Wednesday, January 11, 2023

Sharper Images

This is not quite how I see, but my photo
editing software doesn't blur any worse than this.
Four years ago, I had retina surgery. This is something I don't really like to think about - the idea of someone doing things to my eyes is squick - but it happened, and it kept me from having a far worse surgery, as it turned out.

My regular eye doctor, a lovely man who pays very close attention to things that most regular eye doctors do not, was the one who found the retina irregularity. He also, two years ago, told me that I was developing cataracts on both eyes. 

The right, he said, was far worse, but the left would catch up eventually. And my left eye is my "good" eye, the one that didn't have surgery, that has a much lighter prescription. The eye that's basically doing all the work these days because I needed new glasses after the retina surgery but there didn't seem much point when there was still work to do.

Last year, I thought seriously about getting my cataracts done. I was starting to see vague differences in color between my right and left eyes, and there was  noticeable blur on the right, but that being my "bad" eye, I didn't know if it was the cataract or just my crappy vision.

In December, I finally sucked it up and got a referral to a cataract specialist, and my consultation was on December 30. She did a full exam and referred me to their in-house retina guy to sign off on the previous work. I also had a physical (at an urgent care, because my GP retired years ago and I've been meaning to replace him). So I'm 4 appointments in and nothing's actually happened yet.

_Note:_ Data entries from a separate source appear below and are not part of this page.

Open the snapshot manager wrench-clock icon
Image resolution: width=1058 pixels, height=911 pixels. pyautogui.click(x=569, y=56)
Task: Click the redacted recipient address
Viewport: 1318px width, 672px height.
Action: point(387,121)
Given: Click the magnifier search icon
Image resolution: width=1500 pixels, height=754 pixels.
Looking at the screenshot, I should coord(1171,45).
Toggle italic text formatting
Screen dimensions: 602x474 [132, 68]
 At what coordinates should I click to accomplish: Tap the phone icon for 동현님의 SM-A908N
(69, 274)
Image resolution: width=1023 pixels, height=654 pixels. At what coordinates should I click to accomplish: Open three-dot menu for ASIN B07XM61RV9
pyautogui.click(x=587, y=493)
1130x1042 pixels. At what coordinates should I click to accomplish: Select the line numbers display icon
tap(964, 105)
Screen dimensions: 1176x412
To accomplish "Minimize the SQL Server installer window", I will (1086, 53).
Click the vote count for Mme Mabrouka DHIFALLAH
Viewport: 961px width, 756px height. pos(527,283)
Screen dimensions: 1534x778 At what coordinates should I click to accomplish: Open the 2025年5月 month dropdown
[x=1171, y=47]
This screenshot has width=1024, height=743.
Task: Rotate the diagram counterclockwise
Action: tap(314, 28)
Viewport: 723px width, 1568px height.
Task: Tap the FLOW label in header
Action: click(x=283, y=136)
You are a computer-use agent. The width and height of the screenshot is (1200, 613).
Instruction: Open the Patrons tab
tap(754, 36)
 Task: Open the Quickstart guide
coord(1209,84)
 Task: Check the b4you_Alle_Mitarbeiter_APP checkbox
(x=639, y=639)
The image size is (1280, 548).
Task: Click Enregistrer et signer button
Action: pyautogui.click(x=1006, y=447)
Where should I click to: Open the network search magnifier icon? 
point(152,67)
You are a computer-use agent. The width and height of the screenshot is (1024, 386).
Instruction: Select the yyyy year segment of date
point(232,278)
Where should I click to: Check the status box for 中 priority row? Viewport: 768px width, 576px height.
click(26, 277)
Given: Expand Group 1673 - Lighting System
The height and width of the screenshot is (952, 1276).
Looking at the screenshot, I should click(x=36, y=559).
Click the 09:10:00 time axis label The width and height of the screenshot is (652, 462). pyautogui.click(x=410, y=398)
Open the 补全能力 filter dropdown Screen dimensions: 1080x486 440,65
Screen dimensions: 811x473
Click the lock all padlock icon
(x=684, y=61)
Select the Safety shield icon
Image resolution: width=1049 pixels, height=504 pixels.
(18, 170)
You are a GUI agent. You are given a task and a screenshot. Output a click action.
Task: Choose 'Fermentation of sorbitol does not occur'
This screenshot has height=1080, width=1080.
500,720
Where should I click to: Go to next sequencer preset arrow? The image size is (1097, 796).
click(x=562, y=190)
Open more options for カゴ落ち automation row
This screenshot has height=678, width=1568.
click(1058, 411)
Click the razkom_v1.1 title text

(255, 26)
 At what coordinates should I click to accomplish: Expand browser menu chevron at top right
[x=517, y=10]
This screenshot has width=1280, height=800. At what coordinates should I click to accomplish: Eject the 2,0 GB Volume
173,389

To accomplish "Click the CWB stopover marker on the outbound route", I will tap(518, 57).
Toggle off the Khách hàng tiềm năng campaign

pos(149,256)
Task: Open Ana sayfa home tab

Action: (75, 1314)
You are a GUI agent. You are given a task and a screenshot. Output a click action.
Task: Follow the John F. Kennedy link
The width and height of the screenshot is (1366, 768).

The first surgery is Tuesday, January 17, on the right eye, followed a week later by my left eye. The doctor thinks that she can get me to 20% of my current eyeglass prescription, which would be amazing. I'd had no idea that it would actually improve my prescription, but apparently removing that fogged up lens will do that. She wanted to insert a lens that would help with my mild astigmatism, but it's not covered by my health benefits, so we'll do that with glasses instead.

It's not that I'm bargain-shopping my healthcare, but the astigmatism lens would cost $3,000 out of pocket as opposed to completely covered for the standard lens, when it's the exact same procedure and same doctor. That makes as much sense as dental insurance covering root canal but considering a crown to cover the exposed root to be cosmetic dentistry.

But whatever. I can buy a lot of glasses with $3,000. Though right now, all I want is one pair that I can see out of, and maybe a pair or two of prescription sunglasses so I stop staring into the sun like an idiot and doing the same damage all over again.

Here's to 2023 being a year of clarity. Of vision, and everything else.

3 comments:

Eve said...

Karen, you should see a vast improvement in your vision with the cataract surgery. I also have mild astigmatism that the implants did not solve, so I rely on glasses for computer and close work (sewing and reading small characters). Otherwise, no more glasses ! All the best to you !

BetsyV said...

Also to reassure you: My mother-in-law had cataract surgery 2 years ago at age 96. When my husband asked her about getting her new glasses after the procedures, she refused, swore she did not need them at all! This is a woman who had been so nearsighted her whole life that, even with glasses, she was never comfortable driving.

Carol in Denver said...

It is interesting that your vision is challenging yet the font you use on your blog is tiny and somewhat hard to read! So many blogs use a tiny, pale font that sometimes I just give up in frustration trying to read them. Pressing Control/Shift/+ on the keyboard usually helps, though.